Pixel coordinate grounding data
◇ ◇ ◇ ◇ ◇
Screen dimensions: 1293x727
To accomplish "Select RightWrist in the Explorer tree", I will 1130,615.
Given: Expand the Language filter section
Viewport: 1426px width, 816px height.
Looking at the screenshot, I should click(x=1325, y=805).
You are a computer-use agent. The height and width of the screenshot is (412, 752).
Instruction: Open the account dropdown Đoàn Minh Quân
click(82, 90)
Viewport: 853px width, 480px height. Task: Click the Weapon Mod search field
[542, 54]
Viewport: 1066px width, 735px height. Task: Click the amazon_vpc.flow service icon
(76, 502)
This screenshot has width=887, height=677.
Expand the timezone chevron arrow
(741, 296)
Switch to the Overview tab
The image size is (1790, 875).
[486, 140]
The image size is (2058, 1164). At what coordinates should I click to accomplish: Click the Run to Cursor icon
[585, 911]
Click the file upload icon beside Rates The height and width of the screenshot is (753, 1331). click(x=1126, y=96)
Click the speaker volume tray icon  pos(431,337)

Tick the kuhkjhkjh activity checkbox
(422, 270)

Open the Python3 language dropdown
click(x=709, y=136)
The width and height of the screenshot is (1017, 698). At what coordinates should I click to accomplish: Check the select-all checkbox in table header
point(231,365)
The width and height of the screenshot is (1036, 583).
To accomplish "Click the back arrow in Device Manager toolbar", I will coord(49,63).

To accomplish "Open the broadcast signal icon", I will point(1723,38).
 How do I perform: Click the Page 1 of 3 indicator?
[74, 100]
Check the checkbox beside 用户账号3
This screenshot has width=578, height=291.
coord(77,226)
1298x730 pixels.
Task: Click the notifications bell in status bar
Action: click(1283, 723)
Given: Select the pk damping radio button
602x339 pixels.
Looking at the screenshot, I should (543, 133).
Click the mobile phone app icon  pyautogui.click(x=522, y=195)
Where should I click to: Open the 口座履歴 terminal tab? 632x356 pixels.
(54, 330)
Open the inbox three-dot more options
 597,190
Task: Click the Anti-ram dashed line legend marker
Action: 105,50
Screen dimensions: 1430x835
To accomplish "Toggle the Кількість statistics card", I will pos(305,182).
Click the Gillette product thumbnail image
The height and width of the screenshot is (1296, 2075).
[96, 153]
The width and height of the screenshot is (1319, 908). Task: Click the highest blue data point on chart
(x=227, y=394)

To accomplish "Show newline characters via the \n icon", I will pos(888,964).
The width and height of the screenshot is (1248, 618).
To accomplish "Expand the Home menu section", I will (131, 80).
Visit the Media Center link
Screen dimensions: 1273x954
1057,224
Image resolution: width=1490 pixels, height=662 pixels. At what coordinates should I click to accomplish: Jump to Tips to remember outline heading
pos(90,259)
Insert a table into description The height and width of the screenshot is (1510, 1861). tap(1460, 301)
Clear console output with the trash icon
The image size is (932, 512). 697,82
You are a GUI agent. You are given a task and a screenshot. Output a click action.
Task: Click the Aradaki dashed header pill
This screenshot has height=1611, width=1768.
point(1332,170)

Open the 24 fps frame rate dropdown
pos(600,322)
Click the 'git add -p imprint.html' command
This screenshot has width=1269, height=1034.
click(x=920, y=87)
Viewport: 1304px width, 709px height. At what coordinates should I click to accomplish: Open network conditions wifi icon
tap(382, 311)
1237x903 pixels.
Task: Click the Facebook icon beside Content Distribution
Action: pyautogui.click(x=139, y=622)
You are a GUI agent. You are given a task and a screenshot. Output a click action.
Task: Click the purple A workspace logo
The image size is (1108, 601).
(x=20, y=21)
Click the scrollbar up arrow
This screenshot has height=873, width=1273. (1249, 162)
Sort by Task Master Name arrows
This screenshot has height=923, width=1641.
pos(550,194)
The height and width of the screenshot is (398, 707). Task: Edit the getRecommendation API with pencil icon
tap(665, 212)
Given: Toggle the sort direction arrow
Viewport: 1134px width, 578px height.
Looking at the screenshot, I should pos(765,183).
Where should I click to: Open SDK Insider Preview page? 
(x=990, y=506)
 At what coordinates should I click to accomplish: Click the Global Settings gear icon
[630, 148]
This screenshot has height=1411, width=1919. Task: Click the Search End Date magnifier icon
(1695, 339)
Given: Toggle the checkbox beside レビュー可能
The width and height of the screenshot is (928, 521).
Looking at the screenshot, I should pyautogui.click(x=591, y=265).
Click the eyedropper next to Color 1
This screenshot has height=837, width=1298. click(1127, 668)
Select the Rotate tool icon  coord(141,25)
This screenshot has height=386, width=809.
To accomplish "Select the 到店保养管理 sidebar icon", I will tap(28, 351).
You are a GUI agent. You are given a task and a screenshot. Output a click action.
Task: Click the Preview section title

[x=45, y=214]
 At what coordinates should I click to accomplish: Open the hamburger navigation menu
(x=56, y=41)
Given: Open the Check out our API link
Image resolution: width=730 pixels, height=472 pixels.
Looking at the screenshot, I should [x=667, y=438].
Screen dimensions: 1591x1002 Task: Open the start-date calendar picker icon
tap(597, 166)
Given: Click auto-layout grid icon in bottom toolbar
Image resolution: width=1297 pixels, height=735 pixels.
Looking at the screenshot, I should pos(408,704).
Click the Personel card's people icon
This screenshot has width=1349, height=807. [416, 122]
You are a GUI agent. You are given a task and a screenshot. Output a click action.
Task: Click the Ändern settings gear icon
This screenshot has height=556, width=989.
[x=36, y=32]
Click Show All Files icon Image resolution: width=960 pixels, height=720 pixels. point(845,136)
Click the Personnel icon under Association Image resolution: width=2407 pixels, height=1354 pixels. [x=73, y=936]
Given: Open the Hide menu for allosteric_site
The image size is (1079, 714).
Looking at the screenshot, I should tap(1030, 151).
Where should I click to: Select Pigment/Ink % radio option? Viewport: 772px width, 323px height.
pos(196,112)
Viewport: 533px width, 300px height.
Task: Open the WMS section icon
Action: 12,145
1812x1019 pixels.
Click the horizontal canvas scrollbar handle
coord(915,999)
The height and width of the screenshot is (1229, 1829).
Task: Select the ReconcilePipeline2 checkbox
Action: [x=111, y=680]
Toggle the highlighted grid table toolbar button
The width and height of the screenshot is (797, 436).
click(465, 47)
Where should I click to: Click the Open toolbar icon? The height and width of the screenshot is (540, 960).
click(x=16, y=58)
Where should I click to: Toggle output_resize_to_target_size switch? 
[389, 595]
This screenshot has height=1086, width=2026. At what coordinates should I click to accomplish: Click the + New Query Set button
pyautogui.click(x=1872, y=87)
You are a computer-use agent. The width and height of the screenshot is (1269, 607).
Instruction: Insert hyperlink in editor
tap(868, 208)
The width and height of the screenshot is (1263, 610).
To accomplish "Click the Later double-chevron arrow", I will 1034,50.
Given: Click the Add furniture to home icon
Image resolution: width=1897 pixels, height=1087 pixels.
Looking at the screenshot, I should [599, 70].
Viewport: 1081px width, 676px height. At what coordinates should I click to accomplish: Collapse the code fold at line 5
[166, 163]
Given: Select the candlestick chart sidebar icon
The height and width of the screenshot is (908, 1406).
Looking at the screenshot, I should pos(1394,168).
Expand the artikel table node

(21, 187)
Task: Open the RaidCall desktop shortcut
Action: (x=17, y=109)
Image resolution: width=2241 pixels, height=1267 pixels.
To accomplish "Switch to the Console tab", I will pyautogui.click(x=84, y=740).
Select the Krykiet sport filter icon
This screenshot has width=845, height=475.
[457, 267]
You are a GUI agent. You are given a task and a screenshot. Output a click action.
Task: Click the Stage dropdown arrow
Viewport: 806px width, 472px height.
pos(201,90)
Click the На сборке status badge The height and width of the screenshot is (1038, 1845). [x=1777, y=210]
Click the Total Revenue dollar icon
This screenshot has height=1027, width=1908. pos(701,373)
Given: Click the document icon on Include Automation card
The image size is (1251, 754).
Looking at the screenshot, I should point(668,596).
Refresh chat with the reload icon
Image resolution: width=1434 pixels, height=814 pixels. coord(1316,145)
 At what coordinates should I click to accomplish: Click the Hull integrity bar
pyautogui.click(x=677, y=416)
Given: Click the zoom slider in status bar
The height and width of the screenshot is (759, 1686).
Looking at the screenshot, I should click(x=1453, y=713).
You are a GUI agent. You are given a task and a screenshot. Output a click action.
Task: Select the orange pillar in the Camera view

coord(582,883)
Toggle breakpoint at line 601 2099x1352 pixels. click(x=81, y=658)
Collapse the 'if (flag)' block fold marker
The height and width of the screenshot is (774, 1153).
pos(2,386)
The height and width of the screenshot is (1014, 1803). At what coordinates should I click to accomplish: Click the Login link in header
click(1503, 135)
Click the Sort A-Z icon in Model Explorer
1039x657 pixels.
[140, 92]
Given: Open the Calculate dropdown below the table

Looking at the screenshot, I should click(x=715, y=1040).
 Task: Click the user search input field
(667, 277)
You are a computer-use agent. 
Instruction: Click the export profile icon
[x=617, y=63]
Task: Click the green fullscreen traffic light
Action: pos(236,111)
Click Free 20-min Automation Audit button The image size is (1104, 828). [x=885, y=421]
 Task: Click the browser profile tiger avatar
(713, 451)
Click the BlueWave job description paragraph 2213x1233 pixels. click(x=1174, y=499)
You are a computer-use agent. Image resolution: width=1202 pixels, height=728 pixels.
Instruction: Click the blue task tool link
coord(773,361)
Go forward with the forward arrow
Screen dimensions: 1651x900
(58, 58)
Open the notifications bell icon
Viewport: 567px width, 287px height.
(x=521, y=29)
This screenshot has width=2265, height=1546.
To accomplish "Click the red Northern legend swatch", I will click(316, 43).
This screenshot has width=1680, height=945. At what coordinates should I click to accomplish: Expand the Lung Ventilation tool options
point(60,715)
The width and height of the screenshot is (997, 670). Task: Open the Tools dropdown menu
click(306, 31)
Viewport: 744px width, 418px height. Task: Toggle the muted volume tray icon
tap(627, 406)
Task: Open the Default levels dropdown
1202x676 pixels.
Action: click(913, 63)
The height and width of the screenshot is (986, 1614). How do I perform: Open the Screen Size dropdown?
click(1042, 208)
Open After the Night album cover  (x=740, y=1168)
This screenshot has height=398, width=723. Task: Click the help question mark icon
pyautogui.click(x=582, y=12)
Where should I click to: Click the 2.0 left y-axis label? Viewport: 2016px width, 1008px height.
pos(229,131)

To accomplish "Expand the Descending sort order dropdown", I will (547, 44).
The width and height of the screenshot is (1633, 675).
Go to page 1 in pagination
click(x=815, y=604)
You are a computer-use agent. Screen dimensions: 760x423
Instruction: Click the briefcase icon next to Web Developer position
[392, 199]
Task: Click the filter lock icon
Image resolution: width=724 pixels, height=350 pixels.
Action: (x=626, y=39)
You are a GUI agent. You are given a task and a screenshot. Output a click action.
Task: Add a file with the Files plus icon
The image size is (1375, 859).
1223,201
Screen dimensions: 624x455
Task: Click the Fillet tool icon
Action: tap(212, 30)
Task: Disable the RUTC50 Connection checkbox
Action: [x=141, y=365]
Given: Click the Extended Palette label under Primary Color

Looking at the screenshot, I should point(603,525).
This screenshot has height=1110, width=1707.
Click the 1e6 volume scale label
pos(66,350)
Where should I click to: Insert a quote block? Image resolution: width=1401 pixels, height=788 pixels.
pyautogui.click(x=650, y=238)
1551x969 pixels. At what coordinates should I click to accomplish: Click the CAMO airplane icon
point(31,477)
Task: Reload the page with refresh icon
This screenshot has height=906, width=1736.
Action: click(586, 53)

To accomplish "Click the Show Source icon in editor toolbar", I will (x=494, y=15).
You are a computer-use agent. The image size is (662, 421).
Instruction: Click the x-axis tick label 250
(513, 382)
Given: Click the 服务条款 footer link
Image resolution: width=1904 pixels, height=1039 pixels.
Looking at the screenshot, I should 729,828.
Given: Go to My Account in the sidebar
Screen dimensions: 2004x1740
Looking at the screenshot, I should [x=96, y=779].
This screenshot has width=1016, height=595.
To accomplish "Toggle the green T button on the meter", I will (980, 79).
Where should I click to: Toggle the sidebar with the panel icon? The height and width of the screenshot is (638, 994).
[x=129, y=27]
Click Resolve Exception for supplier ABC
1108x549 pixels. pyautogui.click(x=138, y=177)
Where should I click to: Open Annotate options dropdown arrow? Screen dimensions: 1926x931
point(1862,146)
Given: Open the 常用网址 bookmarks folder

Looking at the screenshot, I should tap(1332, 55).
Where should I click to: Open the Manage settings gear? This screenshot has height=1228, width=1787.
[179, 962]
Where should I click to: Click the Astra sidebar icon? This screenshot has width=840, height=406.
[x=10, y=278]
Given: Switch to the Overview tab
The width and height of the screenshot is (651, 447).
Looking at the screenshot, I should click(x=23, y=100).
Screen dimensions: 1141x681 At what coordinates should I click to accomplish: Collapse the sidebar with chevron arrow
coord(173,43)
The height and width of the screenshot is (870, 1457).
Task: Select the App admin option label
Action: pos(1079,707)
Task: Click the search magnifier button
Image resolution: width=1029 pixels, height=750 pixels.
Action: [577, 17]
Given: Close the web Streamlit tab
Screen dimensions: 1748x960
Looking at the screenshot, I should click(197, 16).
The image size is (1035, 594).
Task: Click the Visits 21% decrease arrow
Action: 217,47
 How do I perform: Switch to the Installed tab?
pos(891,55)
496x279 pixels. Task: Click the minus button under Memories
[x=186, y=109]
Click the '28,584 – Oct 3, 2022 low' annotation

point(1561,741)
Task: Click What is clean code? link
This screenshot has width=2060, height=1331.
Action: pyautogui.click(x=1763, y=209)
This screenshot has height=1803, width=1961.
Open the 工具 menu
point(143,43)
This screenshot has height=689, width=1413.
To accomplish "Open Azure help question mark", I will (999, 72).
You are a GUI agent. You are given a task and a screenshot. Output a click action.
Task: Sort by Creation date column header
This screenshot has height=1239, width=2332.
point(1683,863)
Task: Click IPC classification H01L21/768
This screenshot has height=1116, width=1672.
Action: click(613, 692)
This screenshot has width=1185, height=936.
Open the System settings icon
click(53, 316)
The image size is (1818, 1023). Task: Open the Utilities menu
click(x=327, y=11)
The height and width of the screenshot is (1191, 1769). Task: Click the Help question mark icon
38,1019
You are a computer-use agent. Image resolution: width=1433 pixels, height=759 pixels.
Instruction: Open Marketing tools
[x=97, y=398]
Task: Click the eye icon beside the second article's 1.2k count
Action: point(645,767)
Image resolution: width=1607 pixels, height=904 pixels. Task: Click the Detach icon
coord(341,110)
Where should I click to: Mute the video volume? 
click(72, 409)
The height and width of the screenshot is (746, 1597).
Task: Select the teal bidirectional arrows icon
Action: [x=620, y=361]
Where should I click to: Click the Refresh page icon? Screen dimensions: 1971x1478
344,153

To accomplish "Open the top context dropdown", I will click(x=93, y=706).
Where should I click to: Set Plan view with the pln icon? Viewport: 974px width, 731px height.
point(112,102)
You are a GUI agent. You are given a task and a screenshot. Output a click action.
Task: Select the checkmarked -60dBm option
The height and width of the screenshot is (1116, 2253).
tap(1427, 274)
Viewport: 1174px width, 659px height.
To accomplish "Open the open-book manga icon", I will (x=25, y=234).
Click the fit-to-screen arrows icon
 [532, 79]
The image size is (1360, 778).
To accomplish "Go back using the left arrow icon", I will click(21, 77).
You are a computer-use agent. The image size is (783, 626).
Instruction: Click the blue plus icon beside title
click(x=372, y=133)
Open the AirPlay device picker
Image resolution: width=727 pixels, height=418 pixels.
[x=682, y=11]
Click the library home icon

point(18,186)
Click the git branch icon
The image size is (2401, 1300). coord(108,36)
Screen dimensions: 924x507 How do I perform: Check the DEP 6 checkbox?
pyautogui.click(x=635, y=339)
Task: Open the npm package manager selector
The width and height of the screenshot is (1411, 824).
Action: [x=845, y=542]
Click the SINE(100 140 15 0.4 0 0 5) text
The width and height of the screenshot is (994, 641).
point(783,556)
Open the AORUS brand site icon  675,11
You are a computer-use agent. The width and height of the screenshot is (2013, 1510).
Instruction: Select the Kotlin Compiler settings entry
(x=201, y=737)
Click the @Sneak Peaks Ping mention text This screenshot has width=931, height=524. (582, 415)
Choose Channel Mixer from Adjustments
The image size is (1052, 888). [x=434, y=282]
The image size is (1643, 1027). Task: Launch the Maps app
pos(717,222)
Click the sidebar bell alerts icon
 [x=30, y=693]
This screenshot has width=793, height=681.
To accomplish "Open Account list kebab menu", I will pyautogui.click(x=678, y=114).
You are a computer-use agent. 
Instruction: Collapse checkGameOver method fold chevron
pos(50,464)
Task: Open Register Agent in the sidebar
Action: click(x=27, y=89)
◇ ◇ ◇ ◇ ◇
Search the entries for the word "Show". Copy every line where it occurs.

ANSWER TO THE PROBLEM
To accomplish "Show newline characters via the \n icon", I will pos(888,964).
Click Show All Files icon Image resolution: width=960 pixels, height=720 pixels. point(845,136)
To accomplish "Click the Show Source icon in editor toolbar", I will (x=494, y=15).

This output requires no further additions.